== Segment start ==

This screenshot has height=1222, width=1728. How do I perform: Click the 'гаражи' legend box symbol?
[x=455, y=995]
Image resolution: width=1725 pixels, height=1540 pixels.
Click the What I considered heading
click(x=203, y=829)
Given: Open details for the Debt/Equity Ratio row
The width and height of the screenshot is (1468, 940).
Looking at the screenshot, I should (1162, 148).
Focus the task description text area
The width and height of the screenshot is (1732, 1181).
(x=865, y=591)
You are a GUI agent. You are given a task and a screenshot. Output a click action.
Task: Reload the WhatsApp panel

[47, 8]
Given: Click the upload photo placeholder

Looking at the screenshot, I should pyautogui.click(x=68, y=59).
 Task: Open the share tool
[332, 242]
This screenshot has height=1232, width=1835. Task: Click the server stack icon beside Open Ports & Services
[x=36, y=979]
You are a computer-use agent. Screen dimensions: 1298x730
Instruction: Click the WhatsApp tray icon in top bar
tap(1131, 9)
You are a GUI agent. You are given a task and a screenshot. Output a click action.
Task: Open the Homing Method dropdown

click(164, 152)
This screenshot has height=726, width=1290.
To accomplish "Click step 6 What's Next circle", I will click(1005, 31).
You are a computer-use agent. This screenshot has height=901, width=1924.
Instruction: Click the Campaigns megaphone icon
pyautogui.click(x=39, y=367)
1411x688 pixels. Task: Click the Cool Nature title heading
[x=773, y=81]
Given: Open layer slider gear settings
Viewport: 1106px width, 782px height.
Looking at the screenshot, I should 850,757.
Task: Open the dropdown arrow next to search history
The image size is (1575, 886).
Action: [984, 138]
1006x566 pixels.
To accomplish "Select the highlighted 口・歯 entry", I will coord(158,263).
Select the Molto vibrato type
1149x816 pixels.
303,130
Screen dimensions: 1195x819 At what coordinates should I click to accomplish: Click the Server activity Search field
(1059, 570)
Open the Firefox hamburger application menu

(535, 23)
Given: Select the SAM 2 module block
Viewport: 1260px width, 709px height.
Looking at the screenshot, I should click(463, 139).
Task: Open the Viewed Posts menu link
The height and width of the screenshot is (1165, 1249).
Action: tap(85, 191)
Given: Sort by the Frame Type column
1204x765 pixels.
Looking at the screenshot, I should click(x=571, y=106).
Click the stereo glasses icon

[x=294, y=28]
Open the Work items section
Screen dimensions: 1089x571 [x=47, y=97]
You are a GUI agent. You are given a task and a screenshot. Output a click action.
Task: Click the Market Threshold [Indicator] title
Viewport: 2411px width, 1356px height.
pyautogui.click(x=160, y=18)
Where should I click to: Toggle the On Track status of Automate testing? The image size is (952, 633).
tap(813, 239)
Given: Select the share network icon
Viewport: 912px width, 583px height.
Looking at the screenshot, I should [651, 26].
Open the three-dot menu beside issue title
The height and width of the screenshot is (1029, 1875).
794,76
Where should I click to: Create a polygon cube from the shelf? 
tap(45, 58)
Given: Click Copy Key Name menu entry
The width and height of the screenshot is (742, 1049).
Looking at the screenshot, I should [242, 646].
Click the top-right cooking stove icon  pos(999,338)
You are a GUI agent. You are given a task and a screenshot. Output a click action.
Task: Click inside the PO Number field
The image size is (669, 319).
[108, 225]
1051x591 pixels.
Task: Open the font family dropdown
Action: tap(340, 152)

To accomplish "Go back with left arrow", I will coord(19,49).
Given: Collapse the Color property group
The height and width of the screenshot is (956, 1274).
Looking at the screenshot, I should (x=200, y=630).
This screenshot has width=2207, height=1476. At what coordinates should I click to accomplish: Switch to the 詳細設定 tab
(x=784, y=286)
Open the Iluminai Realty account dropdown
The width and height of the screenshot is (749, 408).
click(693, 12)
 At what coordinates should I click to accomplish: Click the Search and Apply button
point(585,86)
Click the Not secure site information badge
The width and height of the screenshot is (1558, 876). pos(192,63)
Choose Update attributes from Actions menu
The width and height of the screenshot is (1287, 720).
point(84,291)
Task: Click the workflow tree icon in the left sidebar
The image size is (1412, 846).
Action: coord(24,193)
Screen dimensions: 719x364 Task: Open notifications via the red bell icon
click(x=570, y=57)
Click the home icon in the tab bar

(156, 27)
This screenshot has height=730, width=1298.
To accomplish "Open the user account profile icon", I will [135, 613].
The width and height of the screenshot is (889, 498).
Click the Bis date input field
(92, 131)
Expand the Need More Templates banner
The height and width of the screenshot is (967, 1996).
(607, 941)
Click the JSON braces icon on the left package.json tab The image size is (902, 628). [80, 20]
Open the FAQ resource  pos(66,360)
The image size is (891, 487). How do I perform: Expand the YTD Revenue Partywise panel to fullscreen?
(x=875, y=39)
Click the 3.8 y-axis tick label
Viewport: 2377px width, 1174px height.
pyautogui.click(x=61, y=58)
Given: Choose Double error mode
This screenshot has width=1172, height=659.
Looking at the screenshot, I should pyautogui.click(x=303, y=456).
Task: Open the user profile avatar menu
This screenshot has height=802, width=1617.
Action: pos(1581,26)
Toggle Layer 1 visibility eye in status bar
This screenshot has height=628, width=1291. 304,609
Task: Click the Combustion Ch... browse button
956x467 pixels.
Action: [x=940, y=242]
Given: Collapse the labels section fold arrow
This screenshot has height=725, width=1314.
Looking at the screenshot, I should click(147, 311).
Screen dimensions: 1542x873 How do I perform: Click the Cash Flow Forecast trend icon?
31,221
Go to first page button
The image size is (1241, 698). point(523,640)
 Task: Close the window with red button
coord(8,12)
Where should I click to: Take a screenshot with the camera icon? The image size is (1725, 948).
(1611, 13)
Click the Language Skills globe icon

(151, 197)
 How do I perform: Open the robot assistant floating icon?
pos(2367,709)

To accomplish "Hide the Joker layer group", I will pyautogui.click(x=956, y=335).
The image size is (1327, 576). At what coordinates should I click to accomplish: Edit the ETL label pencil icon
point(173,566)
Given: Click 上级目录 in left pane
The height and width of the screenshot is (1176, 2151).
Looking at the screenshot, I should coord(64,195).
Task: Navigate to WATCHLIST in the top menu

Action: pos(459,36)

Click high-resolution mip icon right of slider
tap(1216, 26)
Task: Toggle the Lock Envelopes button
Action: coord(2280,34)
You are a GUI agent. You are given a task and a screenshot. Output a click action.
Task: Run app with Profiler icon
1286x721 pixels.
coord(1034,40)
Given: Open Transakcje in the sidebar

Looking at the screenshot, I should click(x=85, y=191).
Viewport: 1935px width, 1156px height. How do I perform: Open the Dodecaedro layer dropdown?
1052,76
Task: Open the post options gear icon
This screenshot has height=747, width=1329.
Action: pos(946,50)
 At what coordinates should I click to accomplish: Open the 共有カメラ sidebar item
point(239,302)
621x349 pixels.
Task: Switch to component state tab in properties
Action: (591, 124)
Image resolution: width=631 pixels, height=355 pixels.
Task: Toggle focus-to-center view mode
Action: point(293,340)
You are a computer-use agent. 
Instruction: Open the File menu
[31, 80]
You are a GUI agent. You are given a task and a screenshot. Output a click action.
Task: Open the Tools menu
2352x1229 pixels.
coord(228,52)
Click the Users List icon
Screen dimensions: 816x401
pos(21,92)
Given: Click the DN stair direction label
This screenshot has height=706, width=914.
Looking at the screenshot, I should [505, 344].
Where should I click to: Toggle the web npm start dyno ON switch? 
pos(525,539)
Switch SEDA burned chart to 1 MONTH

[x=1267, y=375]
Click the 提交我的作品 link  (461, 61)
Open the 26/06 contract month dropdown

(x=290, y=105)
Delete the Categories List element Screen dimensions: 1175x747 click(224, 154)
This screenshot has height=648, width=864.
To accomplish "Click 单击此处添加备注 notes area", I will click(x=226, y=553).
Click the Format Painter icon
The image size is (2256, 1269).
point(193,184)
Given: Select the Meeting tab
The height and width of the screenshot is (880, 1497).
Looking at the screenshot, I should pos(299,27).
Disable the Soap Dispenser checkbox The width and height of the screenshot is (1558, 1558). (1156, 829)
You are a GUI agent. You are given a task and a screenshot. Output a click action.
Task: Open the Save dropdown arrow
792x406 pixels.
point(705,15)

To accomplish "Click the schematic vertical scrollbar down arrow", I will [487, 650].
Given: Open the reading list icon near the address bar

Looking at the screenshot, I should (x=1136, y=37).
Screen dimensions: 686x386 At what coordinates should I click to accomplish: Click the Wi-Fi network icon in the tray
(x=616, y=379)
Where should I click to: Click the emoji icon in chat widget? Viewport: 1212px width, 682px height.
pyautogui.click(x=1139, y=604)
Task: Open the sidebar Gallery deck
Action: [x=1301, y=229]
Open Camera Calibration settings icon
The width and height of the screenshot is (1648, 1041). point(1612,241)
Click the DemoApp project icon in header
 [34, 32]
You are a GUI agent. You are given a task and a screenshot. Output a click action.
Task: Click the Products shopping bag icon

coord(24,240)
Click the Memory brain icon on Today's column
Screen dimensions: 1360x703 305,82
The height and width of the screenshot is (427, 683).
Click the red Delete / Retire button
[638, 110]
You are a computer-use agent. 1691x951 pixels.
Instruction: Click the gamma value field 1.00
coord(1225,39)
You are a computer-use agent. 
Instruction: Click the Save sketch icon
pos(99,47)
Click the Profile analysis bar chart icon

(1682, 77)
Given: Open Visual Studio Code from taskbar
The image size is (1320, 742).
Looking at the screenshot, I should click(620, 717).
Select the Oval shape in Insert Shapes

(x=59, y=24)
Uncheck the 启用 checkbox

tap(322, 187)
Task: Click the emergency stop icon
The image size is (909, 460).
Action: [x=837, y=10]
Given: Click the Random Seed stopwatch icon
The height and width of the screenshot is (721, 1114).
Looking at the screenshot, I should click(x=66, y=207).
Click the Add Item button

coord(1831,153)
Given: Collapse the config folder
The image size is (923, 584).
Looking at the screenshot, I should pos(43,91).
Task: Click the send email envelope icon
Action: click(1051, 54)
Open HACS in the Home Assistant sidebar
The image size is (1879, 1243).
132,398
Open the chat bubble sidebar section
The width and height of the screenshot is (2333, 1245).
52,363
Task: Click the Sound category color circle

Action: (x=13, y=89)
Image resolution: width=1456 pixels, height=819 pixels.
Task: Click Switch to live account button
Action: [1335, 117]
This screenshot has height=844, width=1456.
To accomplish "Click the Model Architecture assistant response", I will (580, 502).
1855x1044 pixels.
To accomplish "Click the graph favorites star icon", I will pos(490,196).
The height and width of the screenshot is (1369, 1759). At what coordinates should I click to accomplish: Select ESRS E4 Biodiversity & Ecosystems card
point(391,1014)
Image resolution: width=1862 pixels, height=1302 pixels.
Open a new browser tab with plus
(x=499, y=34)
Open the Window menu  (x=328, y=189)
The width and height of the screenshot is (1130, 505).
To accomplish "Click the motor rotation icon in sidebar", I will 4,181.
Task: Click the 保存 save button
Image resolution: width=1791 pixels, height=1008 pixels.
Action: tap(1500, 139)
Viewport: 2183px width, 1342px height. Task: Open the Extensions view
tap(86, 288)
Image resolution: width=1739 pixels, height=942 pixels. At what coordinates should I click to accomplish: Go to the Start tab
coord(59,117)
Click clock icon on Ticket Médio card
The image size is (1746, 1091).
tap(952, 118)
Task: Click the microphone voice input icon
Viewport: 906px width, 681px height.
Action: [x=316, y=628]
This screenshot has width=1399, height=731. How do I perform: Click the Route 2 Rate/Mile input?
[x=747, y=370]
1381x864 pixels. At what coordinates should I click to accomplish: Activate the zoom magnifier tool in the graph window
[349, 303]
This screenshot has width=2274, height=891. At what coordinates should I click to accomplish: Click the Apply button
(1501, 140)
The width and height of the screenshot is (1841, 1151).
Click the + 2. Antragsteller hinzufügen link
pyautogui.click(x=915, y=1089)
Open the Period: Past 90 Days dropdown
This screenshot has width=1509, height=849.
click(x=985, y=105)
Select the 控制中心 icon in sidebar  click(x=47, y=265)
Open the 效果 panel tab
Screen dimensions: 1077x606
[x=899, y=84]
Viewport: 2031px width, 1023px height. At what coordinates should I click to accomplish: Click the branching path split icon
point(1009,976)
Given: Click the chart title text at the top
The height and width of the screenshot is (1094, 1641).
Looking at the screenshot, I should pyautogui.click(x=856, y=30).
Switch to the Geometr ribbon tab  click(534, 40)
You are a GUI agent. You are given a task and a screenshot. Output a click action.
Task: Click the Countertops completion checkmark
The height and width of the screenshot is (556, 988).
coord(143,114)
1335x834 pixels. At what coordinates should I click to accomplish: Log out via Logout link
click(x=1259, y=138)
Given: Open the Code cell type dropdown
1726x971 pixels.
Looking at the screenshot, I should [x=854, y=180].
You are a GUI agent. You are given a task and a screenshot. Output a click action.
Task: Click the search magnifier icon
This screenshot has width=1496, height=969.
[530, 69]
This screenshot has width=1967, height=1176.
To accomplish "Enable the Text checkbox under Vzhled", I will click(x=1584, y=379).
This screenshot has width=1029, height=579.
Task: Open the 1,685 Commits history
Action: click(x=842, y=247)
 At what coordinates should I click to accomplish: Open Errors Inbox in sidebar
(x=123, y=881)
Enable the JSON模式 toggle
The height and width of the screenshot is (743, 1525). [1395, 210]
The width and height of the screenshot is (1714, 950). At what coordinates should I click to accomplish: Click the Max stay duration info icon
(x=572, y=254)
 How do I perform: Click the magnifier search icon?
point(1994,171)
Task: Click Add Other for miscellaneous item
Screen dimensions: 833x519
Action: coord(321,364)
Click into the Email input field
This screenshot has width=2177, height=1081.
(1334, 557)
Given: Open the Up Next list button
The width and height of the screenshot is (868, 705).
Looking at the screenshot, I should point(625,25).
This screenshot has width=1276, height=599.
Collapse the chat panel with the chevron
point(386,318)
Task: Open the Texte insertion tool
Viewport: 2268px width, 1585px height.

== Segment end ==

DESCRIPTION OF THE TASK:
Set down verbatim only the lines between the start of the data above and the line with "Given: Open details", both boundaries included.

RESULT OF THE EXERCISE:
This screenshot has height=1222, width=1728. How do I perform: Click the 'гаражи' legend box symbol?
[x=455, y=995]
Image resolution: width=1725 pixels, height=1540 pixels.
Click the What I considered heading
click(x=203, y=829)
Given: Open details for the Debt/Equity Ratio row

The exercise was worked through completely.